Goon, released six years ago, was a funny-as-hell hockey comedy based on a real sports figure who played shitty hockey—but fought like a madman. It seemed to give new life to the acting career of Seann William Scott.
The sequel, Goon: Last of the Enforcers, is directed by Goon co-star Jay Baruchel—and it is an embarrassment from all angles. For starters, it’s sloppy—the kind of sloppy you would expect from an actor who has no clue what he is doing behind the camera. The tone shifts like crazy; the jokes fall flat; and the performances get killed by terrible editing.
The movie deals with Goon hero Doug Glatt (Scott) going into retirement shortly after being named captain of his team, because he can’t fight from his left side.

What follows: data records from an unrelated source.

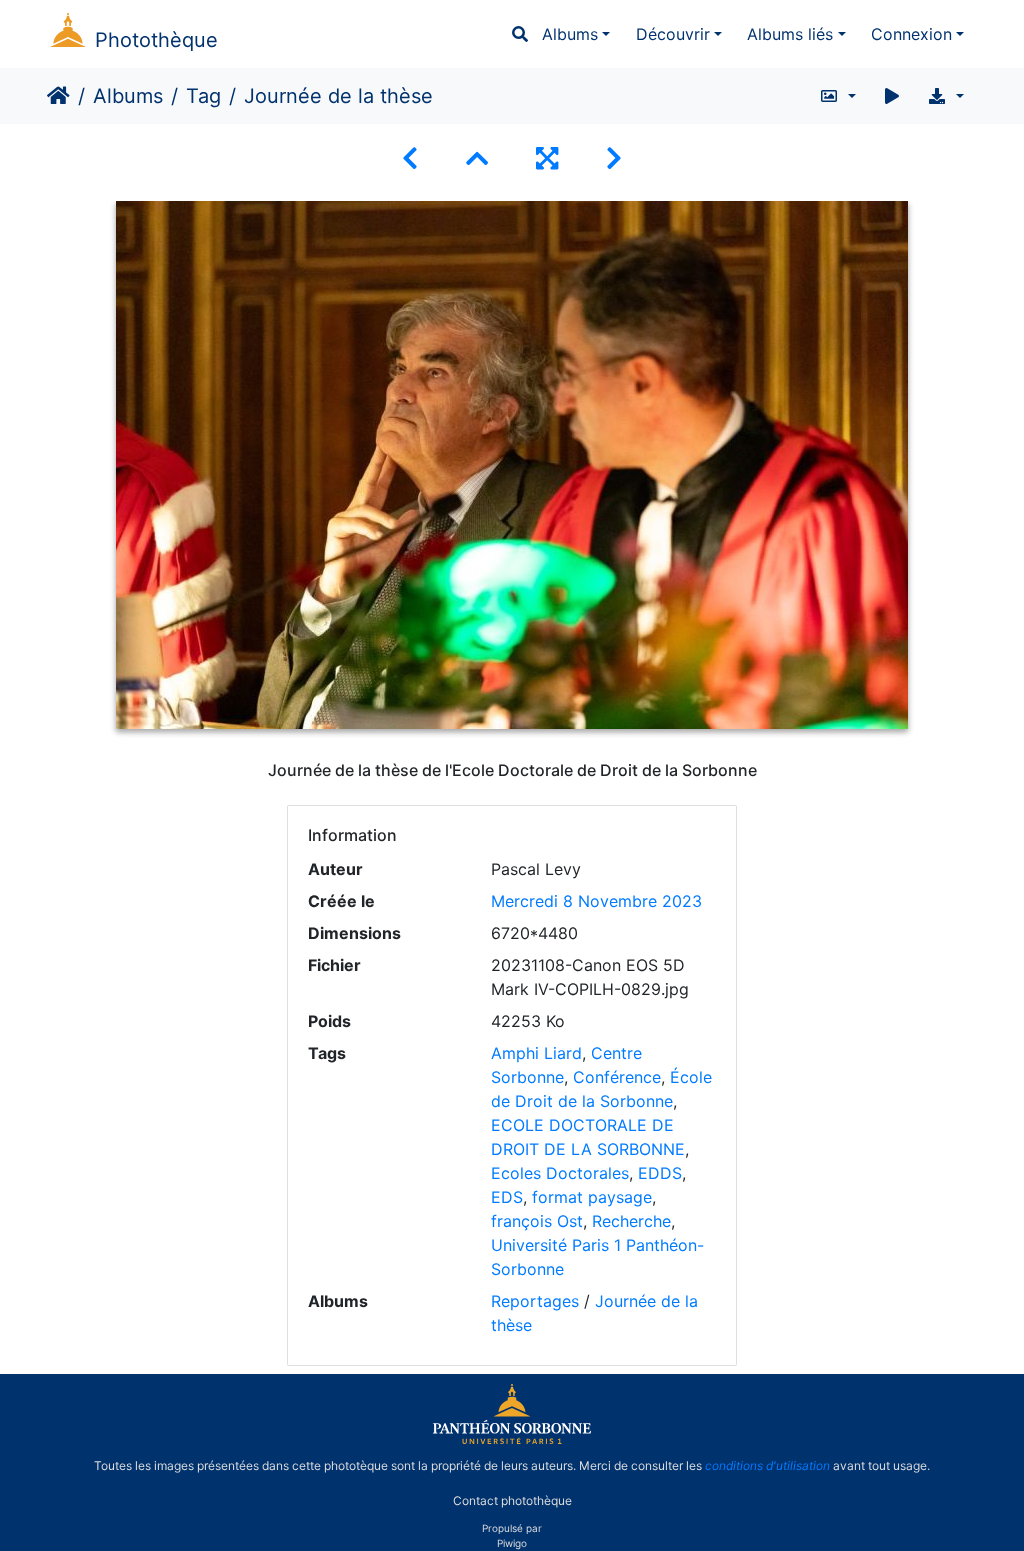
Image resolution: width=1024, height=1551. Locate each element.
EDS (507, 1197)
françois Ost (537, 1221)
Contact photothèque (512, 1499)
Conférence (617, 1077)
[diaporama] (892, 96)
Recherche (631, 1221)
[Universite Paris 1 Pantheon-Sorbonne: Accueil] (512, 1440)
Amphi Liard (536, 1053)
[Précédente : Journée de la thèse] (410, 158)
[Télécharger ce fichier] (945, 96)
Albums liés (790, 34)
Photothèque (156, 40)
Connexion (911, 34)
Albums (570, 34)
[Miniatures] (477, 158)
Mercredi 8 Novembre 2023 (596, 901)
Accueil (58, 96)
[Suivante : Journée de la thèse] (614, 158)
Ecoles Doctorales (560, 1173)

Then the film embarks on a strange side story involving his work as an insurance salesman while he tries to make a comeback, and eventually gets fight training from Ross Rhea (Liev Schreiber). His training includes fighting in a hockey league that has no actual hockey—just guys dressed in hockey gear who are fighting. That sounds like it could be funny, but trust me, it’s not.
The talented Alison Pill returns as Eva, Doug’s love interest, and her talents are wasted, as are the talents of Elisha Cuthbert as her drunk pal.
I laughed twice, and both moments involved Doug’s insurance boss and his activities in Doug’s basement office. Otherwise, I just groaned and felt bad for all involved.